**Task**. Return only the number of lines in the entries below that hold the word "message".

**Dataset**.
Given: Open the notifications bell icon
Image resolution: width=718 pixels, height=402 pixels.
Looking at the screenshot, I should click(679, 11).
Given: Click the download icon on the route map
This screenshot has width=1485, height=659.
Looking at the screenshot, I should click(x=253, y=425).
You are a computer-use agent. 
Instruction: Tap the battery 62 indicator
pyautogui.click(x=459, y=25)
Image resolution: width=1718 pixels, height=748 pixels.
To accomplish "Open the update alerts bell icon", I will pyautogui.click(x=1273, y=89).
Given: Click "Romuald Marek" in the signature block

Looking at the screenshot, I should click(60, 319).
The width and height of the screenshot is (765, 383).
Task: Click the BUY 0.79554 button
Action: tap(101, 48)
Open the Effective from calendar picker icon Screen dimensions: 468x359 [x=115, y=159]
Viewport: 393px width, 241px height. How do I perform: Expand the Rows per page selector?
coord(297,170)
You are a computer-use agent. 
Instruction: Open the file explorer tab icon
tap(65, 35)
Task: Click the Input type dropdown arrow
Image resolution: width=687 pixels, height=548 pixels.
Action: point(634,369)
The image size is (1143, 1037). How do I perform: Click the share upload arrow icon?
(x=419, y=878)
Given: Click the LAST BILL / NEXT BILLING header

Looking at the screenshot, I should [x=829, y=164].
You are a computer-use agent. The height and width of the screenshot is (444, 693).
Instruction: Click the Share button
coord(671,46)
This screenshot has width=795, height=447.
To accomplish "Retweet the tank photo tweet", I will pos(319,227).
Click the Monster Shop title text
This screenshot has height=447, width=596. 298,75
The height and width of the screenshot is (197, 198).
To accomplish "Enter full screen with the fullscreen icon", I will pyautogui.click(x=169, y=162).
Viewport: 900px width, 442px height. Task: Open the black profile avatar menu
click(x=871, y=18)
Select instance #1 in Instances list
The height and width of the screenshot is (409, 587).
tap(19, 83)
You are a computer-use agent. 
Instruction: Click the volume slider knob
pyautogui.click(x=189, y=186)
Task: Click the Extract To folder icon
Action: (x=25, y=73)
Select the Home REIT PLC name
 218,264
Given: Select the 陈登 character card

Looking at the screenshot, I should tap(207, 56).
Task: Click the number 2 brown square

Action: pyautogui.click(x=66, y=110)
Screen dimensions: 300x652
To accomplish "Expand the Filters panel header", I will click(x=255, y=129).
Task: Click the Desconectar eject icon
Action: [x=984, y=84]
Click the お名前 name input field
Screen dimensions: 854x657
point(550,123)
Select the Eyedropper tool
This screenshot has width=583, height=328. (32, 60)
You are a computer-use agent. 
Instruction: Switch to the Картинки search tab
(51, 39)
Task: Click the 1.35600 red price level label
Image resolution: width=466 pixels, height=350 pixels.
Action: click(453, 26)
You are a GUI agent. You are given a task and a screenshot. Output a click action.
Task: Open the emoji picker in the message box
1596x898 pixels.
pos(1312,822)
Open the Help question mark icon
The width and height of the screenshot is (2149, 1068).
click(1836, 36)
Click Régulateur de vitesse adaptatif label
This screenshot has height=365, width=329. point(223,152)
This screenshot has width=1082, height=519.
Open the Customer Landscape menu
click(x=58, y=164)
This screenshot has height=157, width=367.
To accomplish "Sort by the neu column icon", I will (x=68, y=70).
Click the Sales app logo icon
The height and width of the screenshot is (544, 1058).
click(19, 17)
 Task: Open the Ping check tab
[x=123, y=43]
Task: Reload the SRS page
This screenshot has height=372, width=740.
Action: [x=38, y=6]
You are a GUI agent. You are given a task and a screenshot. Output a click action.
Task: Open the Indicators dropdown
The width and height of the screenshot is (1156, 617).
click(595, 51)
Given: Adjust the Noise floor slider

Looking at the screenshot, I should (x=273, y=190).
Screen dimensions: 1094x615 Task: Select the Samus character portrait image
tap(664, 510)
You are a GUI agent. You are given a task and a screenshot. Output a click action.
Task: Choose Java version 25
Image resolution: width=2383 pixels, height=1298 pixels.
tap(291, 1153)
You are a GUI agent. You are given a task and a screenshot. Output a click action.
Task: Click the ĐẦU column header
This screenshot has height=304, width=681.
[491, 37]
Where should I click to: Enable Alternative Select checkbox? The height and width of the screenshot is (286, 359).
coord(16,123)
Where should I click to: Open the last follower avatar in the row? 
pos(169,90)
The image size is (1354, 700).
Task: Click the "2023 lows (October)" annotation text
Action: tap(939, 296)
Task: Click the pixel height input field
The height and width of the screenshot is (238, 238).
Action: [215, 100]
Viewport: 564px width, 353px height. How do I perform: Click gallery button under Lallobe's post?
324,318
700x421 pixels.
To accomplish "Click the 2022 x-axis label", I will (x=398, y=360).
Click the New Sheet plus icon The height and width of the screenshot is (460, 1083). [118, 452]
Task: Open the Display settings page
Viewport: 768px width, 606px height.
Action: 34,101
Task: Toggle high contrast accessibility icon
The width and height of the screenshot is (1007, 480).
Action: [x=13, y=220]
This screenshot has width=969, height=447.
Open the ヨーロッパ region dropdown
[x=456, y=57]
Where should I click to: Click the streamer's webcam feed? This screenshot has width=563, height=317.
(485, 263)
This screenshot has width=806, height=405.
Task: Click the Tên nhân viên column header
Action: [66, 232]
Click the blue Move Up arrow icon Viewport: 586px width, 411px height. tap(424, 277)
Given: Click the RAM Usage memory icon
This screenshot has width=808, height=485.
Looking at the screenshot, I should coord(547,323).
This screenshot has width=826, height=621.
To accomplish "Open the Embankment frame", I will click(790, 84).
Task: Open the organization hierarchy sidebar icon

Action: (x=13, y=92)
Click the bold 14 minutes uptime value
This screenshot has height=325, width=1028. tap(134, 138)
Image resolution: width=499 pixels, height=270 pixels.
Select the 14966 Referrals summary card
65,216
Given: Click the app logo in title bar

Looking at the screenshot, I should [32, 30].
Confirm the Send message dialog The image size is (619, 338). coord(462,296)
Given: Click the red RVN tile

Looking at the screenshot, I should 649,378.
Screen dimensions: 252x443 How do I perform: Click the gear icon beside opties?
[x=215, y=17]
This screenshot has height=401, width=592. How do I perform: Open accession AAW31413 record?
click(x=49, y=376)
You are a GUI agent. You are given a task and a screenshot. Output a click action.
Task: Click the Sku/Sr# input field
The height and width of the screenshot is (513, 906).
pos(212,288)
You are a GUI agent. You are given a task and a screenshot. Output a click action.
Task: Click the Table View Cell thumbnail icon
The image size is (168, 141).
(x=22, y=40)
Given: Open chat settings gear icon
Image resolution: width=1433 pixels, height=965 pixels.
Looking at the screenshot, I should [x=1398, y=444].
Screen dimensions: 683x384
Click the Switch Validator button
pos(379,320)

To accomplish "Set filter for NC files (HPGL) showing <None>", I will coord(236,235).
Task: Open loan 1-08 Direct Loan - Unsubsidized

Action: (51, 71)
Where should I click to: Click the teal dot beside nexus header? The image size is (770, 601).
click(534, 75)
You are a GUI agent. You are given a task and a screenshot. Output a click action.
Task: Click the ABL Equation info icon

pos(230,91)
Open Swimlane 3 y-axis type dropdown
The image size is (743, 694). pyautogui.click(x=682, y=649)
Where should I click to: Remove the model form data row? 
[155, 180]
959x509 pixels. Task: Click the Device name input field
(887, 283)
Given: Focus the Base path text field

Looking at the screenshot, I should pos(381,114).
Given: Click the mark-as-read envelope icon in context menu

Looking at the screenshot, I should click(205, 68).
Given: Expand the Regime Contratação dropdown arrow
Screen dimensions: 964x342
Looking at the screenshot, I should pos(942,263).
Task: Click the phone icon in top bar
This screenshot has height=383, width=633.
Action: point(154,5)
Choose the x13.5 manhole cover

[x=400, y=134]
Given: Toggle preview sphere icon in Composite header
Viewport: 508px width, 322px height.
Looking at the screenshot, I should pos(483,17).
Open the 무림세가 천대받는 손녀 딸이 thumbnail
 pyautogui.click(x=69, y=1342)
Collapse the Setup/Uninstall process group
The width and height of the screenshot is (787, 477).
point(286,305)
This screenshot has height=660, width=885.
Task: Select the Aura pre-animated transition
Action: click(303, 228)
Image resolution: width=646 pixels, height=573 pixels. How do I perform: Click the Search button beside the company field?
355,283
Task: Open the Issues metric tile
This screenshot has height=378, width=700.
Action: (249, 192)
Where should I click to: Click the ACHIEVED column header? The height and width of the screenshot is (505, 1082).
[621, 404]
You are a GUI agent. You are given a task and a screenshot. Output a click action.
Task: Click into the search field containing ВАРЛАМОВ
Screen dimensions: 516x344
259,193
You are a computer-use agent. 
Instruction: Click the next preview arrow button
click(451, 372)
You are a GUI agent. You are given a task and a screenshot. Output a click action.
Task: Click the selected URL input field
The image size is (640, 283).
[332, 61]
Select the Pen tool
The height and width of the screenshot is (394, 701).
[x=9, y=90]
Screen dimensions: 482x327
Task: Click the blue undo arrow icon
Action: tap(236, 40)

**Solution**. 2